PROPOS RECUEILLIS PAR F. R.

AMÉLIORER LES PRATIQUES ET LE BIEN-ÊTRE DES JUGES DES ENFANTS

Un besoin d’échange et un stress important. Telles sont les deux caractéristiques ressortant des supervisions que, depuis juin 2010, l’Ecole nationale de la magistrature (ENM) organise, dans le cadre de la formation continue, à la demande des juges des enfants. Initiée en Ile-de-France, l’expérience s’étendra à d’autres juridictions en 2011. Pour la mener, Hélène Bazex, docteur en psychologie et coordinatrice de formation à l’ENM, a élaboré un protocole spécifique d’accompagnement des pratiques professionnelles.

La première des quatre séquences proposées est dédiée à la compréhension du vécu des magistrats, les participants étant appelés à s’exprimer spontanément sur les aspects structurels, organisationnels, partenariaux et cliniques de leur travail.

Un questionnaire relatif à leur niveau de satisfaction et de stress professionnels est distribué. La deuxième séquence donne lieu à un retour de la psychologue sur ce qui a été dit et les deux séances suivantes permettent de travailler à partir des besoins exprimés par les juges des enfants : par exemple, formation en psychopathologie, techniques d’entretien, reprise de dossiers, simulations d’audience…

Il ressort de l’expérience que les juges sont extrêmement satisfaits de pouvoir se rencontrer, discuter de leur quotidien et avoir des retours sur leurs pratiques. « Ils expriment des difficultés en termes d’excès de travail, d’isolement et de surcharge émotionnelle. Or ce sont des facteurs de risques du “burn out”, et cela peut porter préjudice aux juges comme aux justiciables », pointe Hélène Bazex. D’où l’importance de favoriser la réflexion commune et les échanges de bonnes pratiques entre pairs. « Les juges des enfants ont souvent confondu indépendance et solitude et leur manque de temps n’arrange rien », rappelle-t-elle. Conscients des enjeux de leur fonction, les magistrats évoquent par ailleurs leurs difficultés à devoir prendre des décisions importantes au plan humain sur des données « de seconde main » puisqu’elles émanent des travailleurs sociaux. Ils souffrent en outre beaucoup du manque de moyens et des retards de mise en œuvre de leurs mesures. Pour autant, estime la psychologue, « ils sont excessivement motivés et consciencieux. Leur abnégation pour leur travail est réellement impressionnante. » Evalués, les effets de la supervision devraient faire l’objet d’une publication en 2011 et ses enseignements, servir à nourrir les modules de formation initiale.

Notes

(1) Lors du colloque « La justice des mineurs en questions – Regards croisés chercheurs et professionnels » organisé par le Centre de recherches sociologiques sur le droit et les institutions pénales à Paris, à la Maison du barreau, le 9 septembre 2010 – Cesdip : 43, boulevard Vauban – 78280 Guyancourt – Tél. 01 34 52 17 00.

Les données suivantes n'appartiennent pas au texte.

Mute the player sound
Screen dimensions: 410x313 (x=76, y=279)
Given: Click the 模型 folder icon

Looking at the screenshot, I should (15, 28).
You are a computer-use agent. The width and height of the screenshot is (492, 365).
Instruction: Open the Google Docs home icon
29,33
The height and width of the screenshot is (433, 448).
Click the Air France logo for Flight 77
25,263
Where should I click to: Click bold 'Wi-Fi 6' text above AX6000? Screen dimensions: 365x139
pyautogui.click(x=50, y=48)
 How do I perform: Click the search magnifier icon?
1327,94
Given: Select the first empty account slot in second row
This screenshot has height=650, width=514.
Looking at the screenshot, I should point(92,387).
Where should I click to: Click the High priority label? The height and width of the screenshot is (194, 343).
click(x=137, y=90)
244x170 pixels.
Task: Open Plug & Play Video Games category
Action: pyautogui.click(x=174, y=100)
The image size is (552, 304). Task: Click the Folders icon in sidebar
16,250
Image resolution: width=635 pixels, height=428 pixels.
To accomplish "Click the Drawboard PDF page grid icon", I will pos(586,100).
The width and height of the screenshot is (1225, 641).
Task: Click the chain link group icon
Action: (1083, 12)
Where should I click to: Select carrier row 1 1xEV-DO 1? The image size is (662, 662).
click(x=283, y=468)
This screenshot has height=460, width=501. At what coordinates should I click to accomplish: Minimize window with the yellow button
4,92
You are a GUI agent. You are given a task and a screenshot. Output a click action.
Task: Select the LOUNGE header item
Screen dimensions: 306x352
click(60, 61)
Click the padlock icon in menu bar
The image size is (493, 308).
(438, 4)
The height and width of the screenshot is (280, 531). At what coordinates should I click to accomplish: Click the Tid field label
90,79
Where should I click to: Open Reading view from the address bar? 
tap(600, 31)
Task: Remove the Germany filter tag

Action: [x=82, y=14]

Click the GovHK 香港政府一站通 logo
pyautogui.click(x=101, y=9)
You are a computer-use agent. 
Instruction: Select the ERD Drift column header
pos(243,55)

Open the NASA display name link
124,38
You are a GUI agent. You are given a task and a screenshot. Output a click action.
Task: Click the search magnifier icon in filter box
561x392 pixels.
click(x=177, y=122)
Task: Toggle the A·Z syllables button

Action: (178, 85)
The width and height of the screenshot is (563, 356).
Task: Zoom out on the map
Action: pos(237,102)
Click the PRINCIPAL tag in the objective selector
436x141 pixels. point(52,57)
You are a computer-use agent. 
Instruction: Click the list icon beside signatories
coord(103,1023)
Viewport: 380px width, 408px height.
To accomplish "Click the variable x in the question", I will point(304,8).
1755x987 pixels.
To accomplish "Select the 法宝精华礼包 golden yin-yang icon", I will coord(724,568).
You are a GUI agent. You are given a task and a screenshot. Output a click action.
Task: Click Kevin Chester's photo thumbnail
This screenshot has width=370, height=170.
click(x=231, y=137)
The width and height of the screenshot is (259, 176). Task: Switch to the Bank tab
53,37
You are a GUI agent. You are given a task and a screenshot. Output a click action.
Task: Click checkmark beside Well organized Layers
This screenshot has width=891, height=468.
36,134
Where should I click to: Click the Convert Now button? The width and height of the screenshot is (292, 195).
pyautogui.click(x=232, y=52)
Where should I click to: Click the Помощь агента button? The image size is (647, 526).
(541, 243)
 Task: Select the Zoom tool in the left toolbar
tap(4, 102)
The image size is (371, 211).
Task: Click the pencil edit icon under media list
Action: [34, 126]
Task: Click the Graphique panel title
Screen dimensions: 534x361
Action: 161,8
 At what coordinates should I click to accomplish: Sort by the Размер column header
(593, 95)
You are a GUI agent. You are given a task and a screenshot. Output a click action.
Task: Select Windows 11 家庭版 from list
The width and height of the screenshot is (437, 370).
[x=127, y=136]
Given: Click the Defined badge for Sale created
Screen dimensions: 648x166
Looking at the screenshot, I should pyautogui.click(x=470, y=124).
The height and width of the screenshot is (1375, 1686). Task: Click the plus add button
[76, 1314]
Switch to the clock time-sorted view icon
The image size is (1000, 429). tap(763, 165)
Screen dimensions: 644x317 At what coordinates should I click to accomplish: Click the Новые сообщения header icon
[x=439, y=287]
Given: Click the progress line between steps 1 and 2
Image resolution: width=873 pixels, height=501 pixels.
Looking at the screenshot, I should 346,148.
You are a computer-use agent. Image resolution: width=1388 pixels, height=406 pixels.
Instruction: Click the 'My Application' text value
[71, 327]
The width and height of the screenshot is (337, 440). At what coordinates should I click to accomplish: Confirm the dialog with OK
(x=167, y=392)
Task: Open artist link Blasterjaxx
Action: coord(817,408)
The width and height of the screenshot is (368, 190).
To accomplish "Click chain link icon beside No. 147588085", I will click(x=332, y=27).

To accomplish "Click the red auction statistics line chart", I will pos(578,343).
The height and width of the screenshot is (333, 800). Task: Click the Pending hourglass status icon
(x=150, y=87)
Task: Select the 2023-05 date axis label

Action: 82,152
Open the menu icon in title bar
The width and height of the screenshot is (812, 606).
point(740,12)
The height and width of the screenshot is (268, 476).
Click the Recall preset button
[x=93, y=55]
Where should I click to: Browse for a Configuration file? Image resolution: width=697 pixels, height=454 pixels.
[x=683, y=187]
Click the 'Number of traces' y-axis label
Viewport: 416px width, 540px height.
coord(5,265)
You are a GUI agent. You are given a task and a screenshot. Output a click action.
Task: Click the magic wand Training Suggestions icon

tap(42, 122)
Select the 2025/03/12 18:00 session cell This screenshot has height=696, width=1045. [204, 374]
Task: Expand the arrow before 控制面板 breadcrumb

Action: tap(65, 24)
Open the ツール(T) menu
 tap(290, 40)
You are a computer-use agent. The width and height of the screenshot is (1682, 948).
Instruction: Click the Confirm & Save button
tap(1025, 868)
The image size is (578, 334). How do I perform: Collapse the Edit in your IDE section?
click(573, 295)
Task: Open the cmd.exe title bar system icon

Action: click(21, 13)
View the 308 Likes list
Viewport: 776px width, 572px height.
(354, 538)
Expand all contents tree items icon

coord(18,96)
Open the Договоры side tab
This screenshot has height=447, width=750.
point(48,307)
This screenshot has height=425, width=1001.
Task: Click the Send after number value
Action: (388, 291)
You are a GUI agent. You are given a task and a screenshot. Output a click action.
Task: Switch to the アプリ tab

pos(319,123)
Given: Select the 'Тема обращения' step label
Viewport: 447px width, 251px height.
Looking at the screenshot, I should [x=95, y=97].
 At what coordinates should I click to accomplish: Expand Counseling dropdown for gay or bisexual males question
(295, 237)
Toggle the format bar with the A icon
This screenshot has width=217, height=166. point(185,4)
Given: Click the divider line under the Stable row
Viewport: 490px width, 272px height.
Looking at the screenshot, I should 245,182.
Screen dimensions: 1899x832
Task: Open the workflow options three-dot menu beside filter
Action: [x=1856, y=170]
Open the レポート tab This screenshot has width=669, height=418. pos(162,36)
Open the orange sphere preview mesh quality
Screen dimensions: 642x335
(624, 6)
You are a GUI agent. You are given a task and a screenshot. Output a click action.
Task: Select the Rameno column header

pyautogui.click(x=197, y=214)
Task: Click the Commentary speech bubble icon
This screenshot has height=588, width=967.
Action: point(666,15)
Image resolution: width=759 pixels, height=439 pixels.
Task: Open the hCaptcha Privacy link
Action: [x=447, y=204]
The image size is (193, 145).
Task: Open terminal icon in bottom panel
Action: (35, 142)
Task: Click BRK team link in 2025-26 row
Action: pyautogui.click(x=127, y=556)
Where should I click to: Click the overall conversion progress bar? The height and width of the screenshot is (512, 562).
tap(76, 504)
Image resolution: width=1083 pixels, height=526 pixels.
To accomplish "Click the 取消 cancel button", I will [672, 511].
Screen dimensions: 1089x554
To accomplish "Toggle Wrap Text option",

(2) AFMJF – Tribunal pour enfants : Palais de Justice – 75055 Paris-Louvre – www.afmjf.fr.

(3) Ordonnée par le juge, cette mesure d’aide à la décision consiste en un bilan pluridisciplinaire de la situation personnelle, familiale, éducative et psychologique du mineur.

(4) Auteurs de L’avenir du juge des enfants, éduquer ou punir ? – Ed. érès, 2010 – Voir ASH n° 2563 du 20-06-08, p. 43.

(5) La mise sous protection judiciaire ouvre l’exercice de mesures éducatives pénales sous la forme d’un placement ou d’une protection en milieu ouvert.

(6) Voir ASH n° 2585 du 5-12-08, p. 5.